The autobin command is meant to be run just once per cohort, using a representative sample (e.g. GroupA_Normal). It looks at the on- and off-target coverage depths of that sample to choose reasonable bin sizes, and then generates corresponding bin coordinates as BED files. For processing multiple samples together, you need to use the same set of BED files each time, otherwise the bin coordinates won't line up across samples.

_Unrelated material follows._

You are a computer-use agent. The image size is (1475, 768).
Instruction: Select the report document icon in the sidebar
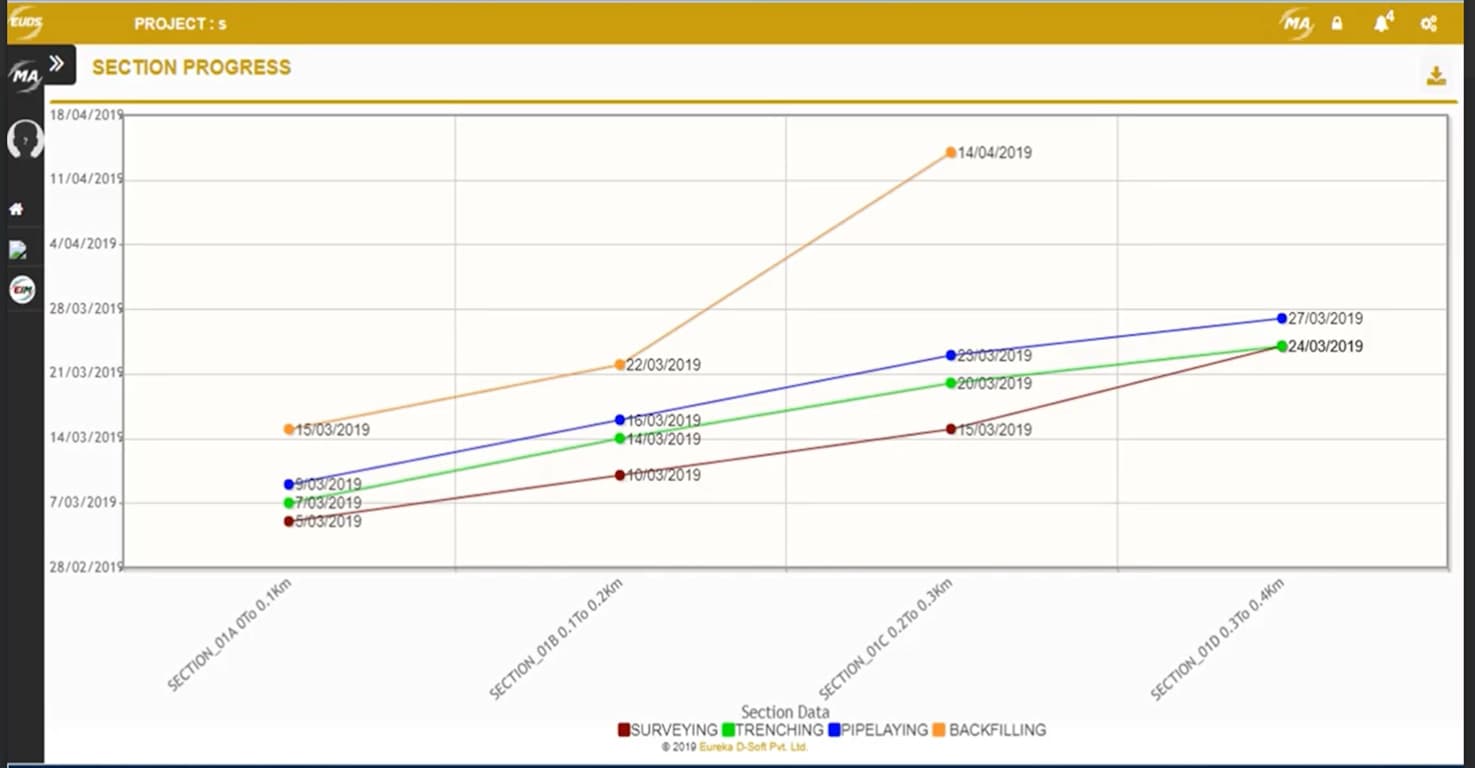pos(23,250)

ADD COMMENT • link 5.0 years ago by Eric T. ★ 2.8k

0

Entering edit mode

For the case-control sample, it is right to store all the samples in specific folder and run 'batch' according to the manual on the homepage.

However, I can not afford to have a sufficient HDD usage, so first I use 'access' function as a ref genome and calculate coverage by using only normal samples.

It looks and works well but is it alright without autobin step? Thank you in advance.

1) cnvkit.py access hg38.fa -o access.hg38.bed
2-1) cnvkit.py coverage -p 4 GroupA_Normal.bam access.hg38.bed -o GroupA_Normal.targetcoverage.cnn
2-2) cnvkit.py coverage -p 4 GroupB_Normal.bam access.hg38.bed -o GroupB_Normal.targetcoverage.cnn
2-3 and 2-4) Calculate coverage of tumor samples using 'access.hg38.bed'
3) cnvkit.py reference Group*Normal.targetcoverage.cnn -f hg38.fa -o pooled-normal_reference.cnn
4) cnvkit.py fix GroupA_Tumor.targetcoverage.cnn pooled-normal_reference.cnn -o GroupA_Tumor.cnr cnvkit.py
5) cnvkit.py segment -m hmm GroupA_Tumor.cnr -o GroupA_Tumor.cns
'Likewise GroupB_tumor'

ADD REPLY • link 5.0 years ago by prosium ▴ 20

0

Entering edit mode

I suggest adding the target command with a bin size of 5000 after step 1, then use the resulting BED file as input to the coverage command. Otherwise the bins will be huge.

ADD REPLY • link 5.0 years ago by Eric T. ★ 2.8k

0

Entering edit mode

In the batch command does autobin only run on median file of tumor samples or median file of all tumor and normal samples?